■ **What is required**
Please give back each line of the listing, unchanged in every word.

--- Supplied records Enclosed Below ---

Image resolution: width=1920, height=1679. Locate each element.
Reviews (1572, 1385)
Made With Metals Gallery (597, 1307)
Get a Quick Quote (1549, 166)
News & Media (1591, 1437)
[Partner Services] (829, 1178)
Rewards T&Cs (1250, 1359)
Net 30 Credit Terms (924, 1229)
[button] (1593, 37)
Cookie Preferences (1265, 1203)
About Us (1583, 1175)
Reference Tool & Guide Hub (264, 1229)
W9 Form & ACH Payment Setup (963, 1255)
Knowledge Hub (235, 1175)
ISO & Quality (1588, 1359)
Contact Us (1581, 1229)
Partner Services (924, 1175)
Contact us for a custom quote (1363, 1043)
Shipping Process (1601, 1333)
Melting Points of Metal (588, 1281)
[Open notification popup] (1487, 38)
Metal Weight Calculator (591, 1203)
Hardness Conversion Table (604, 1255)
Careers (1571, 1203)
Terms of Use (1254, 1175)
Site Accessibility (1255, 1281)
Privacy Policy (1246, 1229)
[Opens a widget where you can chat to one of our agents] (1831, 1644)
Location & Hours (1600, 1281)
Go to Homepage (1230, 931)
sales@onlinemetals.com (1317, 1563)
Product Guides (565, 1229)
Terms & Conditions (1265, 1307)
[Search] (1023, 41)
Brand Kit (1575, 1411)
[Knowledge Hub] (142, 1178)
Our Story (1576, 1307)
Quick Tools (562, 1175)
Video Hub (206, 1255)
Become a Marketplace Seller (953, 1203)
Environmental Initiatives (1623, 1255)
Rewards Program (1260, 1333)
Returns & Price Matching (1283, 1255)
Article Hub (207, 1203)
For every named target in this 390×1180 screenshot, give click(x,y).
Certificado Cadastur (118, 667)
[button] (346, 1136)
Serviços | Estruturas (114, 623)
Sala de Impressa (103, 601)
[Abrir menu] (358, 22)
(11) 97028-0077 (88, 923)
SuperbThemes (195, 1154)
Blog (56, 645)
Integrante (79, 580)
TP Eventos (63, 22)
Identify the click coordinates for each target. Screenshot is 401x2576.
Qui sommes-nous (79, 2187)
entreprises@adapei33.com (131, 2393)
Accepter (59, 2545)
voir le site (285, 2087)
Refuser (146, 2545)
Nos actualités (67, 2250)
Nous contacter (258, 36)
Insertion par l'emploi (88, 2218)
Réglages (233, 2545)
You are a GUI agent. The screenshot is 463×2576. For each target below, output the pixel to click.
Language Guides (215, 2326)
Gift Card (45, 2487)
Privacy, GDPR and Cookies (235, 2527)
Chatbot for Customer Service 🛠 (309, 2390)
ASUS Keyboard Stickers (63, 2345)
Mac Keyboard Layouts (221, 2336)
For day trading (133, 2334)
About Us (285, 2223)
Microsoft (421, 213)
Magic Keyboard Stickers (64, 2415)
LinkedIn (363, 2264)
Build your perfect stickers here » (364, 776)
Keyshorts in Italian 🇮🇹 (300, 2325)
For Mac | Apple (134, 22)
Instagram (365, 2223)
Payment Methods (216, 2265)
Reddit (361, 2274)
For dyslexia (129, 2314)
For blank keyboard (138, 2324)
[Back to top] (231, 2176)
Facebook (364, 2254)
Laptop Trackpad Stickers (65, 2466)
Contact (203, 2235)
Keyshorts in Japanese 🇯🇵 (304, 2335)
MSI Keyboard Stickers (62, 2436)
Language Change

--- End of Enclosed Supplied records ---

■ **Solved exercise**
Image resolution: width=1920, height=1679. Locate each element.
Reviews (1572, 1385)
Made With Metals Gallery (597, 1307)
Get a Quick Quote (1549, 166)
News & Media (1591, 1437)
[Partner Services] (829, 1178)
Rewards T&Cs (1250, 1359)
Net 30 Credit Terms (924, 1229)
[button] (1593, 37)
Cookie Preferences (1265, 1203)
About Us (1583, 1175)
Reference Tool & Guide Hub (264, 1229)
W9 Form & ACH Payment Setup (963, 1255)
Knowledge Hub (235, 1175)
ISO & Quality (1588, 1359)
Contact Us (1581, 1229)
Partner Services (924, 1175)
Contact us for a custom quote (1363, 1043)
Shipping Process (1601, 1333)
Melting Points of Metal (588, 1281)
[Open notification popup] (1487, 38)
Metal Weight Calculator (591, 1203)
Hardness Conversion Table (604, 1255)
Careers (1571, 1203)
Terms of Use (1254, 1175)
Site Accessibility (1255, 1281)
Privacy Policy (1246, 1229)
[Opens a widget where you can chat to one of our agents] (1831, 1644)
Location & Hours (1600, 1281)
Go to Homepage (1230, 931)
sales@onlinemetals.com (1317, 1563)
Product Guides (565, 1229)
Terms & Conditions (1265, 1307)
[Search] (1023, 41)
Brand Kit (1575, 1411)
[Knowledge Hub] (142, 1178)
Our Story (1576, 1307)
Quick Tools (562, 1175)
Video Hub (206, 1255)
Become a Marketplace Seller (953, 1203)
Environmental Initiatives (1623, 1255)
Rewards Program (1260, 1333)
Returns & Price Matching (1283, 1255)
Article Hub (207, 1203)
For every named target in this 390×1180 screenshot, give click(x,y).
Certificado Cadastur (118, 667)
[button] (346, 1136)
Serviços | Estruturas (114, 623)
Sala de Impressa (103, 601)
[Abrir menu] (358, 22)
(11) 97028-0077 (88, 923)
SuperbThemes (195, 1154)
Blog (56, 645)
Integrante (79, 580)
TP Eventos (63, 22)
Identify the click coordinates for each target. Screenshot is 401x2576.
Qui sommes-nous (79, 2187)
entreprises@adapei33.com (131, 2393)
Accepter (59, 2545)
voir le site (285, 2087)
Refuser (146, 2545)
Nos actualités (67, 2250)
Nous contacter (258, 36)
Insertion par l'emploi (88, 2218)
Réglages (233, 2545)
You are a GUI agent. The screenshot is 463×2576. For each target below, output the pixel to click.
Language Guides (215, 2326)
Gift Card (45, 2487)
Privacy, GDPR and Cookies (235, 2527)
Chatbot for Customer Service 🛠 (309, 2390)
ASUS Keyboard Stickers (63, 2345)
Mac Keyboard Layouts (221, 2336)
For day trading (133, 2334)
About Us (285, 2223)
Microsoft (421, 213)
Magic Keyboard Stickers (64, 2415)
LinkedIn (363, 2264)
Build your perfect stickers here » (364, 776)
Keyshorts in Italian 🇮🇹 (300, 2325)
For Mac | Apple (134, 22)
Instagram (365, 2223)
Payment Methods (216, 2265)
Reddit (361, 2274)
For dyslexia (129, 2314)
For blank keyboard (138, 2324)
[Back to top] (231, 2176)
Facebook (364, 2254)
Laptop Trackpad Stickers (65, 2466)
Contact (203, 2235)
Keyshorts in Japanese 🇯🇵 (304, 2335)
MSI Keyboard Stickers (62, 2436)
Language Change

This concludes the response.